KK-19

52 11 5
                                    

Toprak'ın haykırışları, önümde yatan iki beden. Hareketsizce, biri nefes almıyor. Olayları buğulu bir perdeden görmemi sağlıyordu. Sanki uzaktan kendimi izliyordum. Dağılmışım. Ağlıyorum. Beş ay önce kafamdaki ' hiç bir şekilde yaklaşılmayacak' diyerek nitelendirdiğim kız tipinin ta kendisi olmuşum.. Yaklaşık yirmi dakika önce bir adamı öldürmüşüm, ellerim kanlı, kıyafetlerim kanlı.. Buram buram kan kokuyorum. Annem görse ne yapardı acaba ? Her gün kınadığı insanların bedenine bürünmüşüm.
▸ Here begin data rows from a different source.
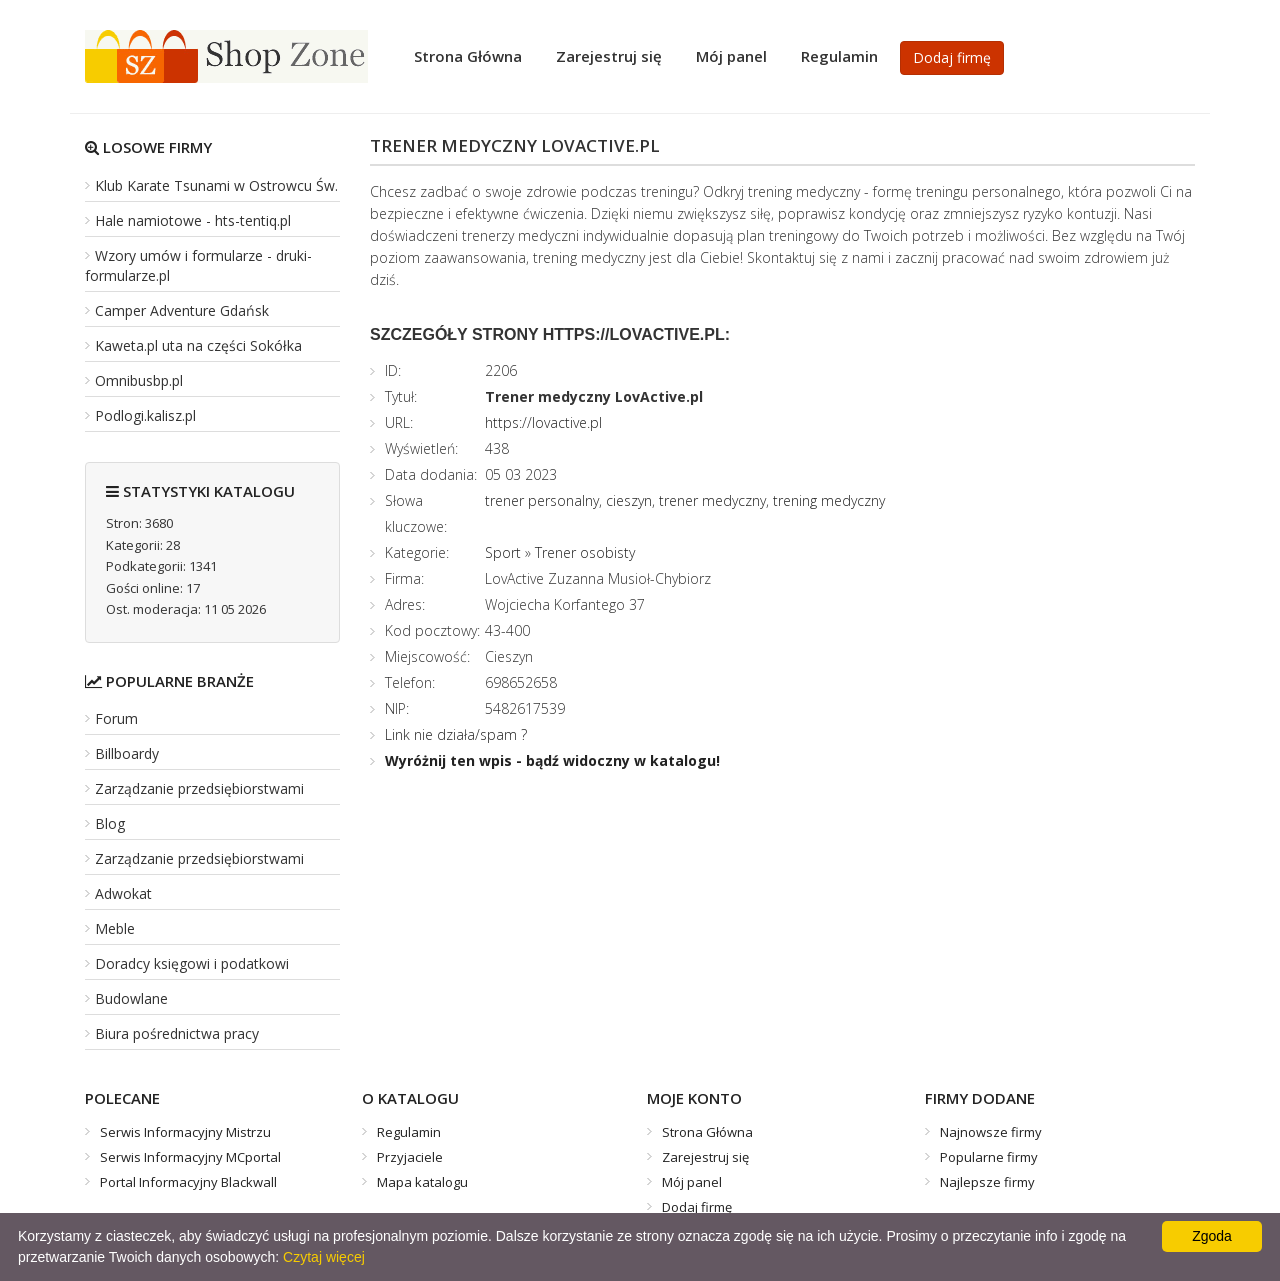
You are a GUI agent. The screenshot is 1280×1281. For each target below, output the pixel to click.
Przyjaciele (410, 1157)
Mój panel (731, 56)
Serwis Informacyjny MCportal (190, 1157)
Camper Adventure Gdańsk (182, 310)
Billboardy (127, 753)
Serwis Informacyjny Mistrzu (185, 1132)
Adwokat (123, 893)
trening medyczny (829, 500)
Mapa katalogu (422, 1182)
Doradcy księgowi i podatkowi (192, 963)
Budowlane (131, 998)
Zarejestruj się (609, 56)
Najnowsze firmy (991, 1132)
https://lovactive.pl (543, 422)
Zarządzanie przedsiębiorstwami (199, 788)
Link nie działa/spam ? (456, 734)
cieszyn (629, 500)
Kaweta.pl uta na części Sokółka (198, 345)
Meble (115, 928)
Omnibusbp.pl (139, 380)
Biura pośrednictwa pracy (177, 1033)
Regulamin (839, 56)
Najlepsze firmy (987, 1182)
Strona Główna (468, 56)
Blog (110, 823)
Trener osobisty (585, 552)
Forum (116, 718)
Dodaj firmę (952, 57)
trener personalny (542, 500)
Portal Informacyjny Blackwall (188, 1182)
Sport (503, 552)
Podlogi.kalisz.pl (145, 415)
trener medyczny (712, 500)
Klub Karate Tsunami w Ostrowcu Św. (216, 185)
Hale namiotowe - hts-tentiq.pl (193, 220)
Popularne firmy (989, 1157)
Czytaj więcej (324, 1257)
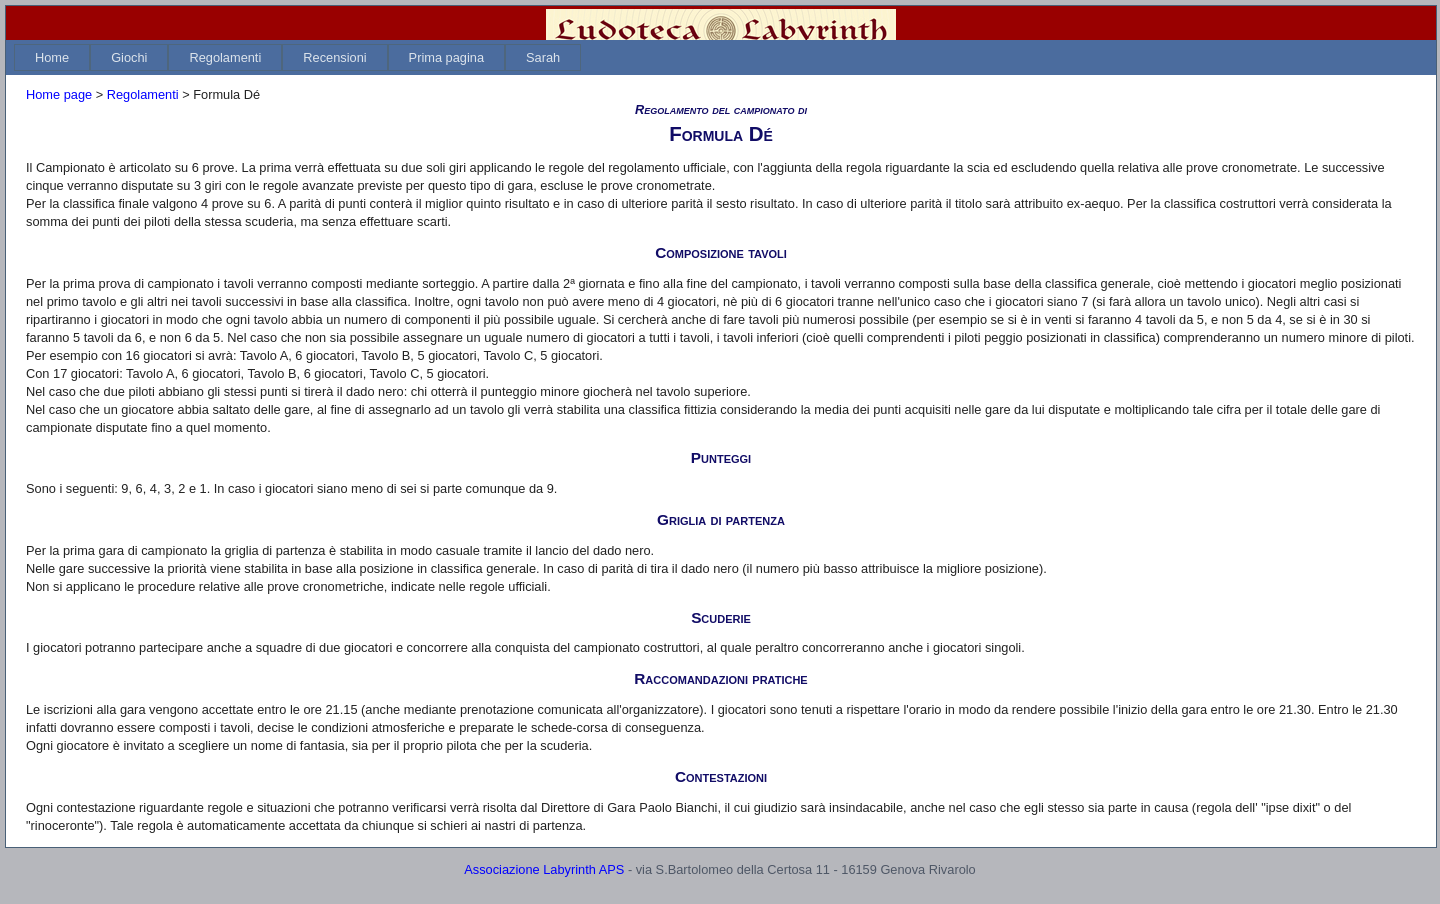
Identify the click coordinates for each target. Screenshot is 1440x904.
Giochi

Güzel kokulu kızının, kan koktuğunu görse.. Ne yapardı ?


Bir kaç metre ötemden kapıyı kırarcasına yumruklayan Toprak'ın seslerini duyuyordum.. Onuda düşünmek zorunda olduğumu hatırladım. Uzunca bir sürenin ardından. Yerimden zorla kalktım. Elimi kapı koluna zorla koydum. Bir kaç saniye sonra kapıyı açacak,gördüğü manzaranın şoku ile söyleyeceği kırıcı sözleri duyacaktım. Kapı kulpunu çevirdim ve 'krik' sesini duydum. Ah. Hayatımda duymayı en çok istemediğim ses olmalıydı. Bir kaç saniye öncesine kadar. Aralık kapıdan gözlerimiz buluştu. Önce gözlerimin tam içine baktı, sonra kıyafetlerime. Ardından arkamda yatan iki bedene kaydı gözleri. Yüzündeki o ifadeyi gördüğüm an, tuttuğum yaşlar akıp gitti.. Kolumdan tutarak beni dışarı aldı, içeri girdi ve kapıyı kapattı. Dokunuşu soğuktu. Tiksintiyle dokunmuştu koluma. Kopmuş bir et parçası, çiğ bir balık. Belkide sadece az önce bir kişiyi öldürmüş, masun sayılabilecek kadar küçük bir kız.

Yanıma geldiğinde titriyordum. Onun ise yüzü bembeyaz olmuştu. Tekrar kolumdan tuttu ve adeta beni sürükledi. Bunu umursamayacak kadar korkuyordum. İdam falan edilebilir miydim acaba ? DDM'nin bir meydanı var mıydı ? Aras uyandığında ne düşünecekti ? Toprak kolumu bıraktığında dış kapıya gelmiştik. Hızla kilidi açtı ve beni dışarı çıkarttı. Bedenim soğuk ile buluştu. Aylar sonra. Hissettiğim yıllar ardından. Tekrar soğuğu hissediyordum. Betonlara ihtiyaç duymadan. Rüzgar aracılığıyla. Tekrar soğuk.

Ama istemezdim. Bu şekilde burada olmak istemezdim. Başıma gelecekleri bilsem ve zamanı bir kaç saat geriye alabilsem burada olmamayı tercih ederdim. Toprak'la önce yavaş yavaş yürüdük. Sonra hiç bir şey söylemeden elimi sımsıkı tuttu. Birlikte koştuk. DDM'nin etrafını ilk kez görüyordum. Ağaçlarla kaplı bir ormanın tam ortasına bırakılmıştı sanki.. Koştuk,koştuk ve koştuk. Sonunda ciğerlerim koşamayacak kadar fena bir hale geldi. Bir ağacın dibine oturdum. Toprak'ta ellerini dizlerine koymuş,hızlı hızlı nefesler veriyordu.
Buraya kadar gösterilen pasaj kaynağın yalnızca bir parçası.